Task statement —
Could you return every line of the records below that contains the word "Image"?

Exercise data —
........
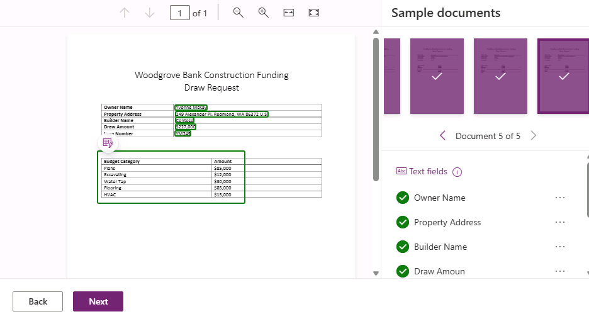Screen dimensions: 589x314
Task: Click the Next button
Action: (x=98, y=301)
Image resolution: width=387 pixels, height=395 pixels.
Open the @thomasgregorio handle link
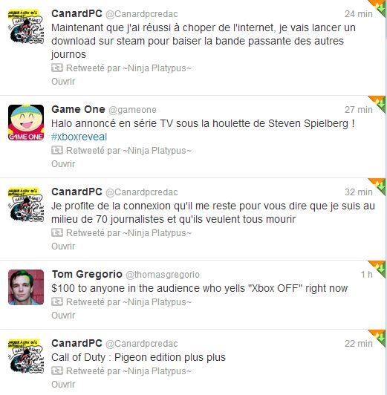point(163,275)
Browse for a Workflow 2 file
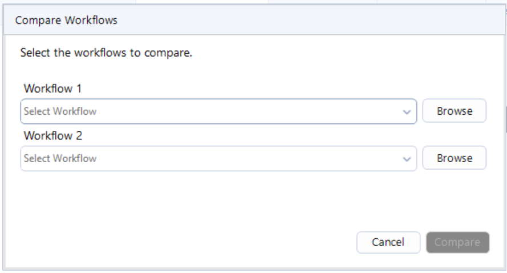Screen dimensions: 507x273 click(454, 158)
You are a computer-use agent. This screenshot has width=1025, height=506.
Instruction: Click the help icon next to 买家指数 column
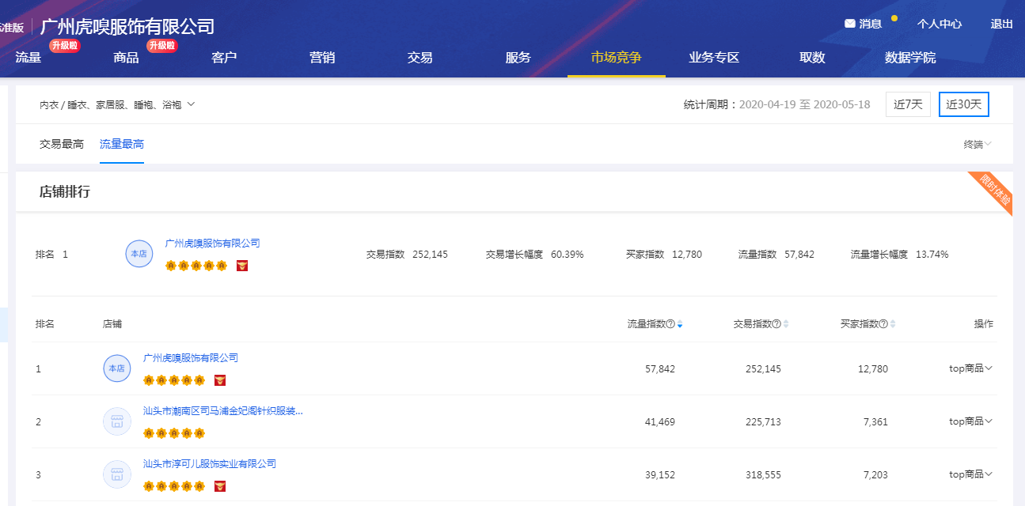883,324
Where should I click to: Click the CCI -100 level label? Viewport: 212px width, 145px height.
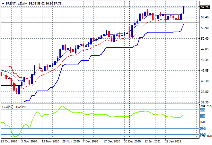(203, 128)
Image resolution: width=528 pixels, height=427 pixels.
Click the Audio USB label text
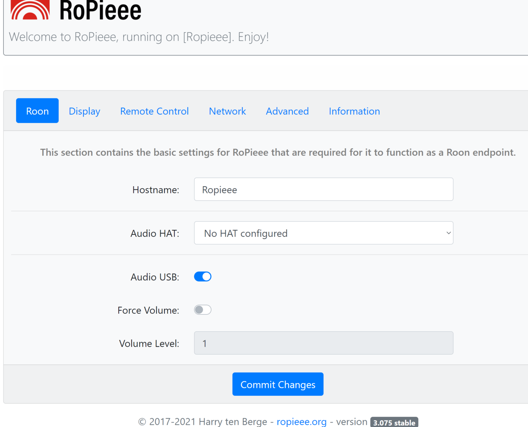[x=155, y=277]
........
Reply —
Image resolution: width=387 pixels, height=395 pixels.
Image resolution: width=528 pixels, height=427 pixels.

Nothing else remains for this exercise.